Pour le juge, la mort d'Oussama ben Laden «était un meurtre». De telles actions ont beaucoup nuit à la crédibilité des Etats-Unis durant la dernière décennie. Avec le principe «la fin justifie les moyens», les Etats-Unis ont poussé maints jeunes sans emploi ou des laissés-pour-compte dans les bras d'organisations fondamentalistes.
Bonnes notes pour l'Europe
Stefan Trechsel attribue en revanche de bonnes notes à l'Europe et en particulier à la Suisse. L'Europe n'a certes pas pu se soustraire à la «guerre contre le terrorisme» menée par l'ex-président américain George W. Bush. Les violations des droits de l'homme se situaient toutefois «plus ou moins dans les limites».
Le risque de dérapage est toujours aussi élevé en Europe, estime Stefan Trechsel. Mais jusqu'à présent, la Cour européenne des droits de l'homme (CEDH) a à plusieurs reprises corrigé les abus. Les juges de Strasbourg ont décrété que des droits fondamentaux tels que celui à être informé des accusations et celui à être entendu doivent être préservés.
Suisse raisonnable
Son bilan concernant la Suisse semble meilleur encore. «Je ne connais aucune décision de la CEDH condamnant la Suisse en raison de violation des droits de l'homme dans le cadre de la lutte contre le terrorisme», observe Stefan Trechsel.
La Suisse est aussi restée raisonnable. Elle a évité des modifications de lois qui au nom de la lutte contre le terrorisme auraient violé les droits fondamentaux des citoyens.

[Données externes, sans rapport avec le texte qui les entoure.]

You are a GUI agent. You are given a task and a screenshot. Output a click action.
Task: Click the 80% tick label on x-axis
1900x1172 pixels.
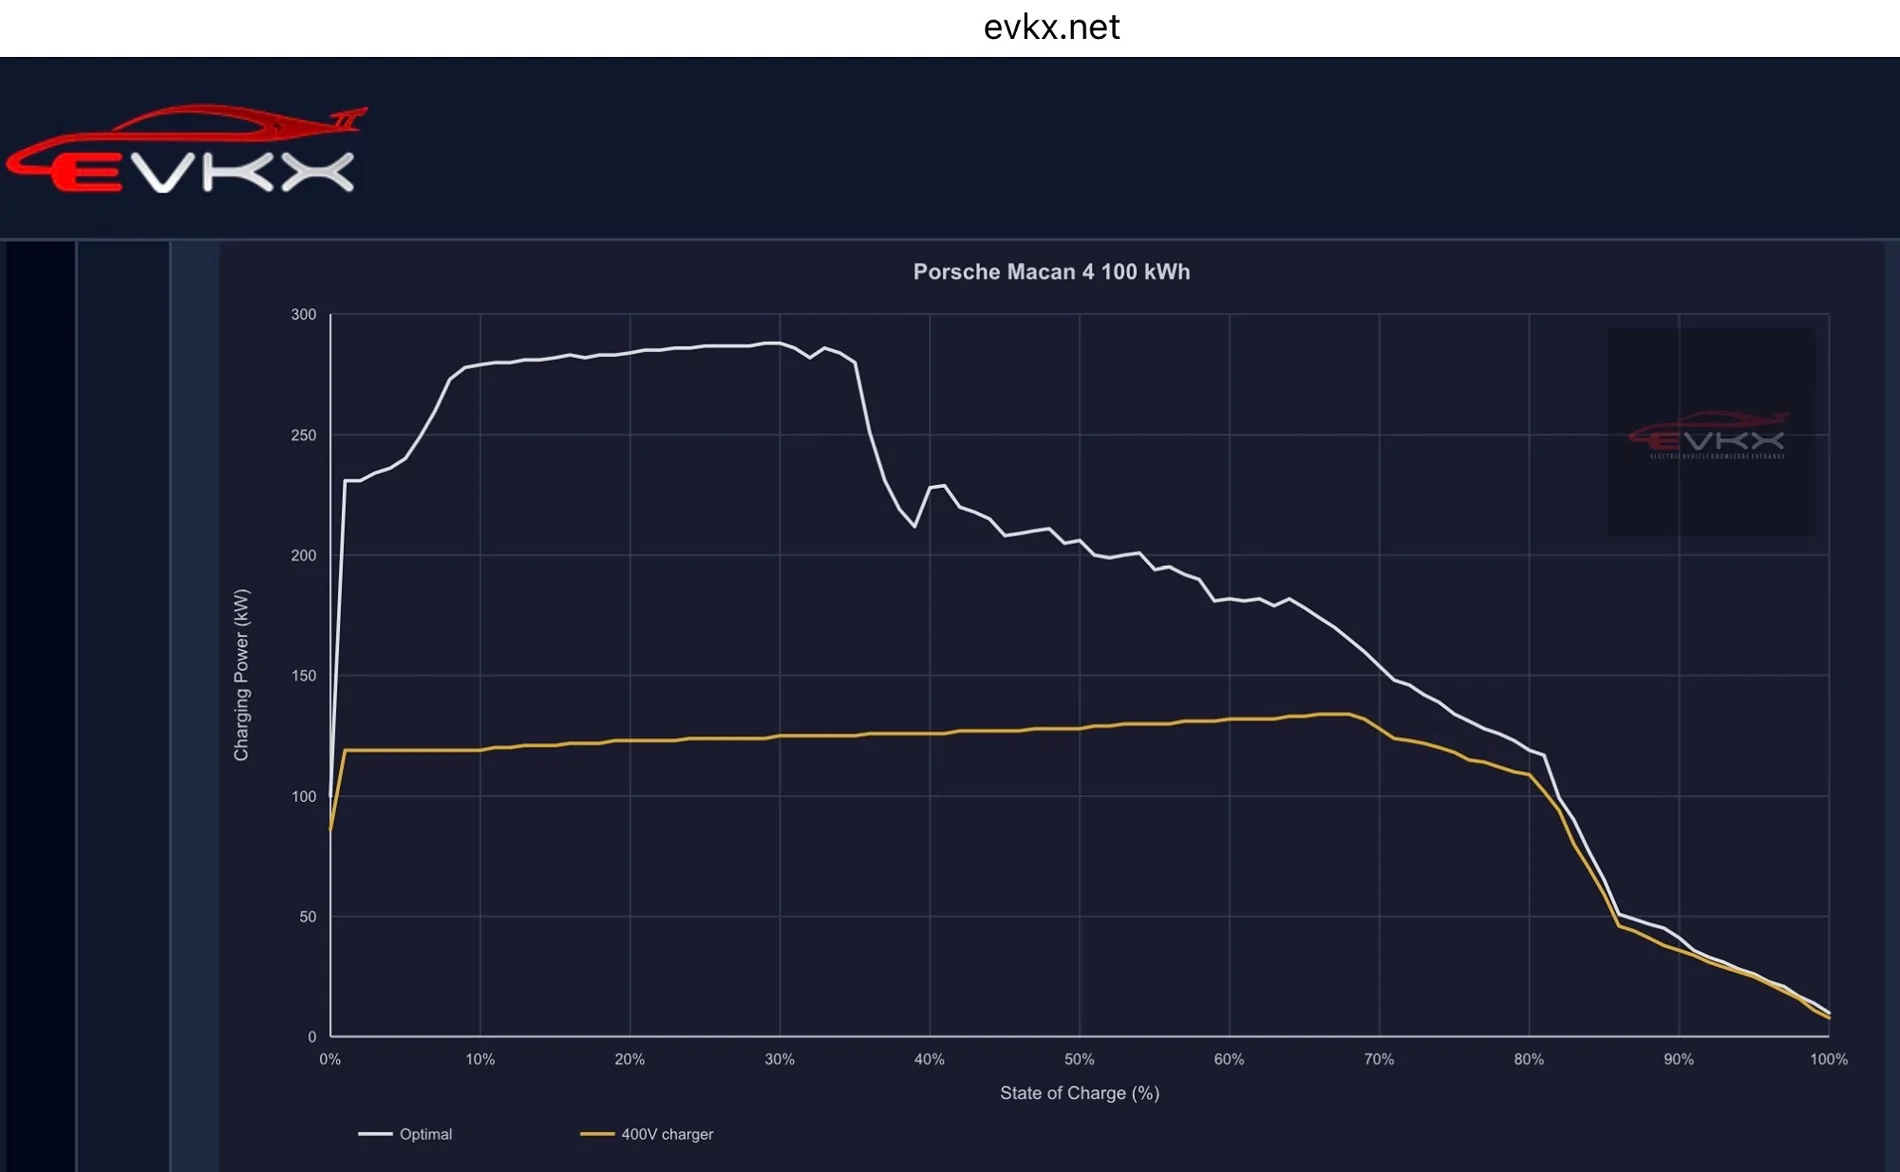tap(1528, 1059)
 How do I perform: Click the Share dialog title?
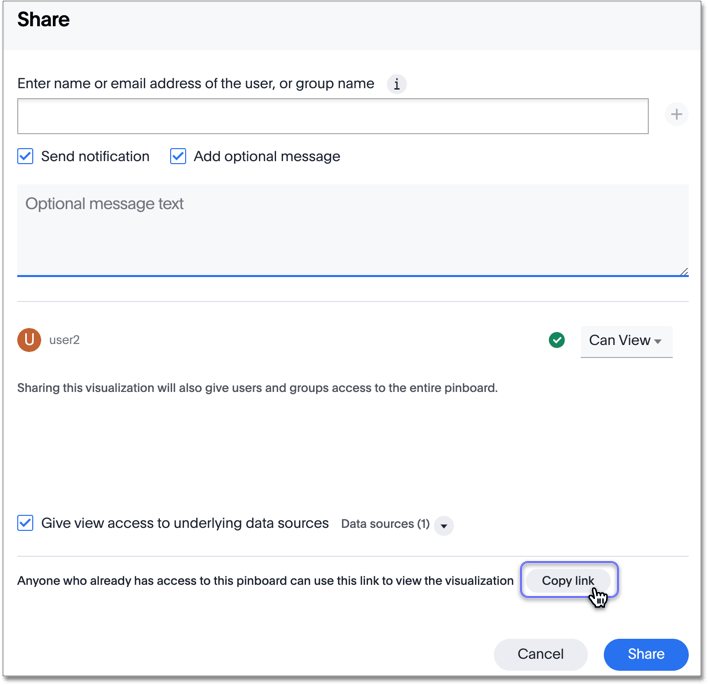44,20
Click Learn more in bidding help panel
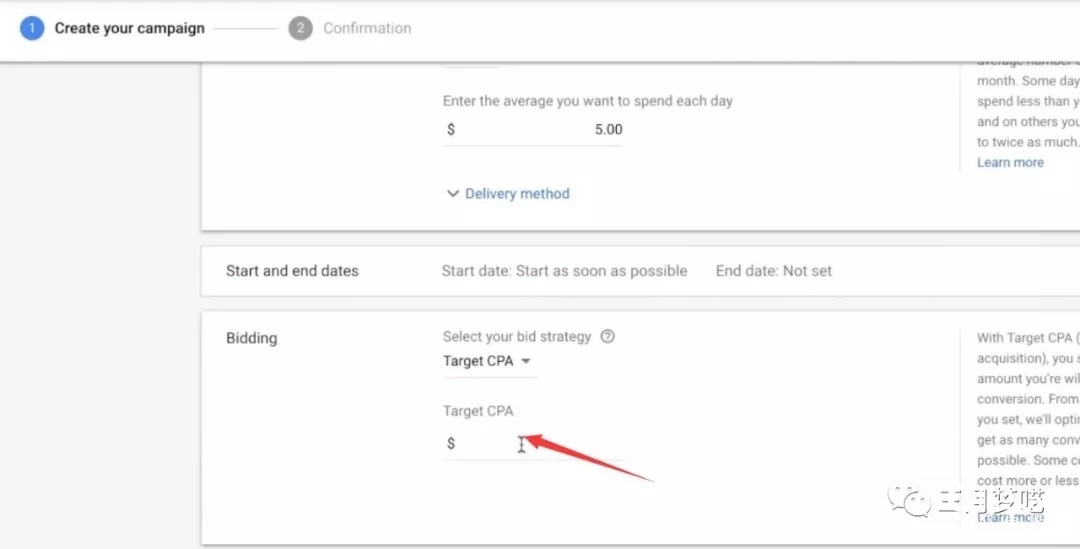 (x=1010, y=517)
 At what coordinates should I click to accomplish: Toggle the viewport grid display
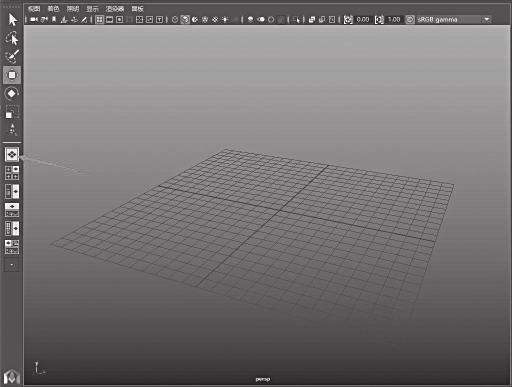coord(99,20)
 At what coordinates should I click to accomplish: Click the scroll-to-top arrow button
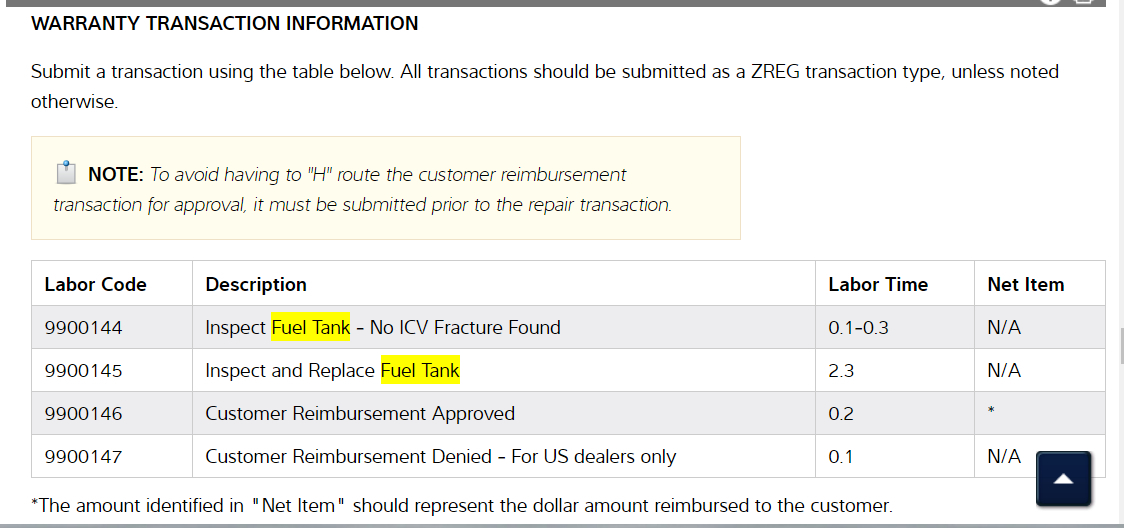[x=1064, y=479]
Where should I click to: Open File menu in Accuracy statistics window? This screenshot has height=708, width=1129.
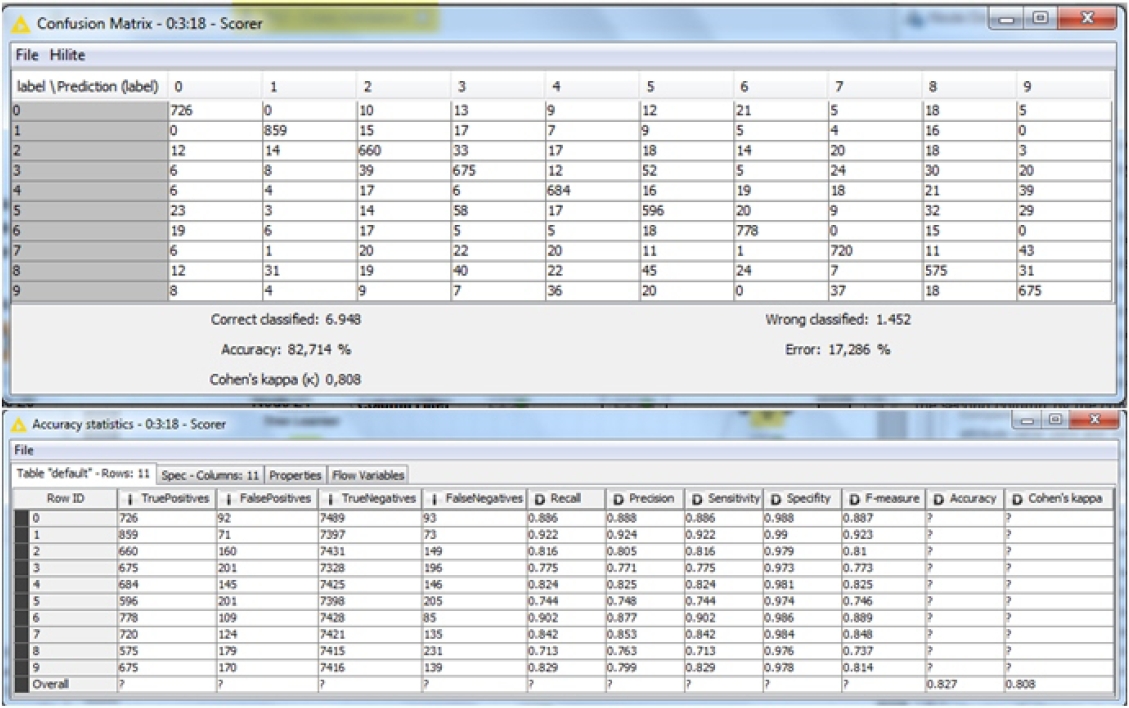pos(24,451)
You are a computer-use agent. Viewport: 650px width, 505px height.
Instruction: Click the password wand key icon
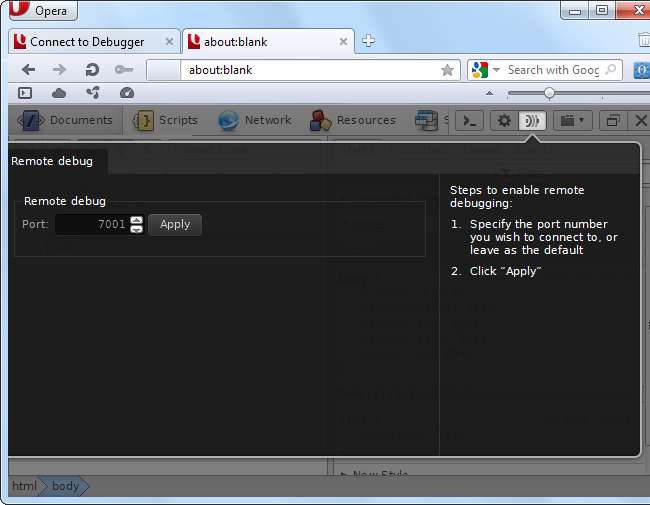tap(123, 70)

L'Europe a notamment été critiquée pour avoir accueilli des prisons secrètes de la CIA ou pour avoir toléré, voire participé à des transferts illégaux de prisonniers. Plusieurs de ces vols secrets sont passés par le ciel helvétique, selon le rapporteur du Conseil de l'Europe, Dick Marty.
Perspectives sombres
Pour l'avenir, les perspectives sont encore assez sombres pour les droits de l'homme. A la mi-décembre, les Etats-Unis ont adopté une loi permettant que des suspects de terrorisme soient maintenus sans procès en détention de manière illimitée. Pour Stefan Trechsel, il s'agit d'un «nouvel exemple de la manière dont les Etats-Unis se jouent du droit international et des droits de l'homme».
Le juge bernois doute par ailleurs que le camp de Guantanamo ferme avant l'élection présidentielle américaine de novembre, comme l'a promis Barack Obama car les résistances sont trop grandes à l'intérieur des Etats-Unis. «Je crois à la bonne volonté d'Obama, mais je doute qu'il y parvienne», affirme-t-il. Selon Amnesty International, 171 personnes sont encore détenues à Guantanamo.